Make your own free website on
by Barbara Vines Little

[Barbara Vines Little, M.Ed (University of Virginia), has published three volumes of Virginia court records and edited others for publication. She is past-president of the Virginia Genealogical Society , editor of the quarterly MAGAZINE OF VIRGINIA GENEALOGY, and editor of the bi- monthly "Virginia Genealogical Society Newsletter," in Vol. XXV, No. 2 (April 1999) of which "Virginians and Their Land" first appeared. It is reprinted here with the author's permission.]
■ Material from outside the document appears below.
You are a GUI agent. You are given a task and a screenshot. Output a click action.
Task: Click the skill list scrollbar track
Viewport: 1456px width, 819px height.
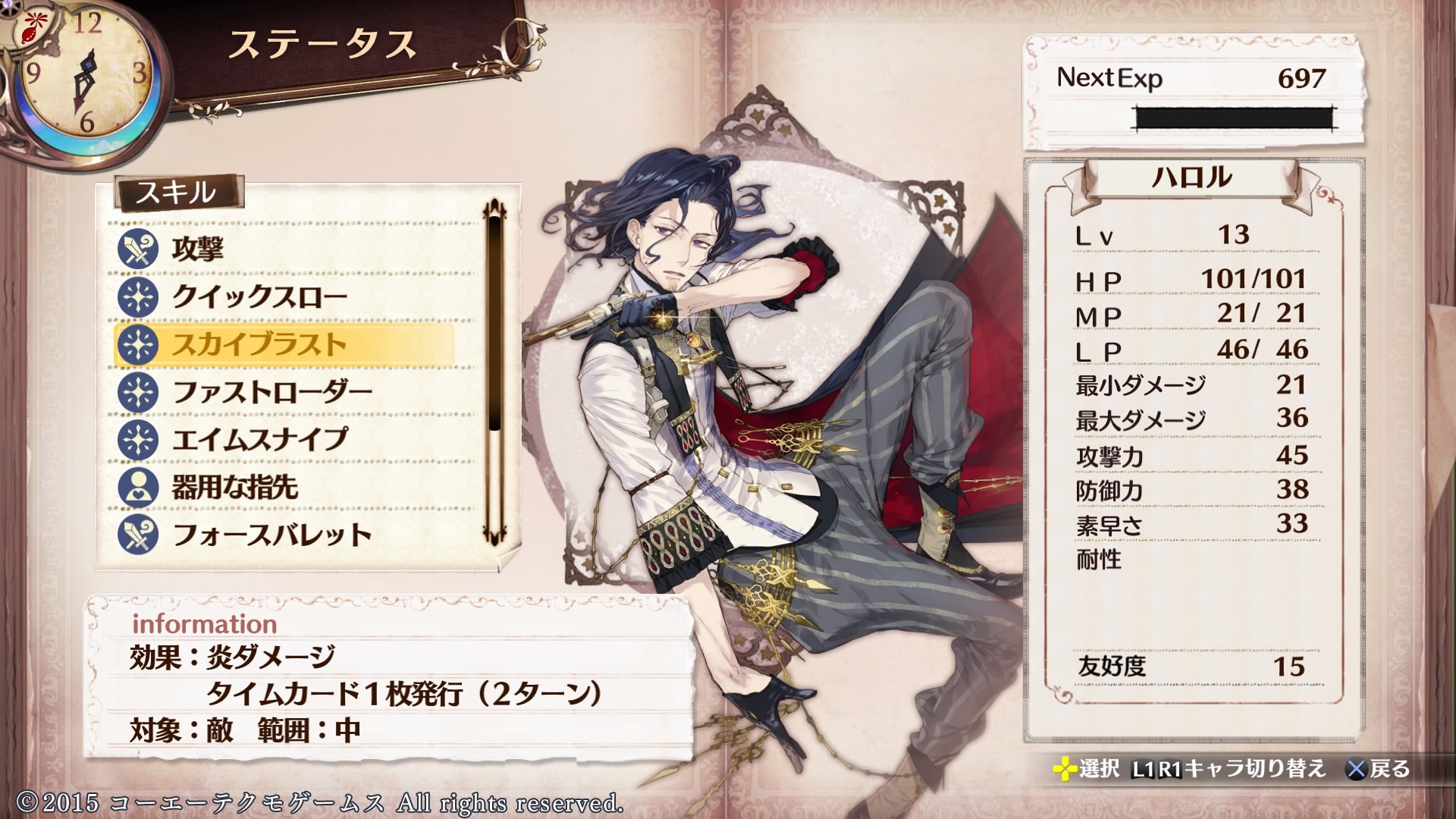(495, 372)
Virginia's early land records are one of the few surviving colonial record groups. They are also one of the most misunderstood. While there are a number of sources of information on the land grant system, the best overall source of information is a small book reviewed in the last issue of this newsletter , VIRGINIA LAND GRANTS: A STUDY IN CONVEYANCING IN RELATION TO COLONIAL POLITICS by Fairfax Harrison. First printed in 1925, Harrison intended the book to be a comparison of Virginia's two land grant systems -- the Northern Neck Proprietary and the Royal patents. However, it is also a history of the systems, and in developing the history of the evolvement of the two systems. Harrison provides the reader with the information needed to understand the conditions under which individuals (our ancestors) obtained land grants and discusses the additional information that can be gleaned from the records.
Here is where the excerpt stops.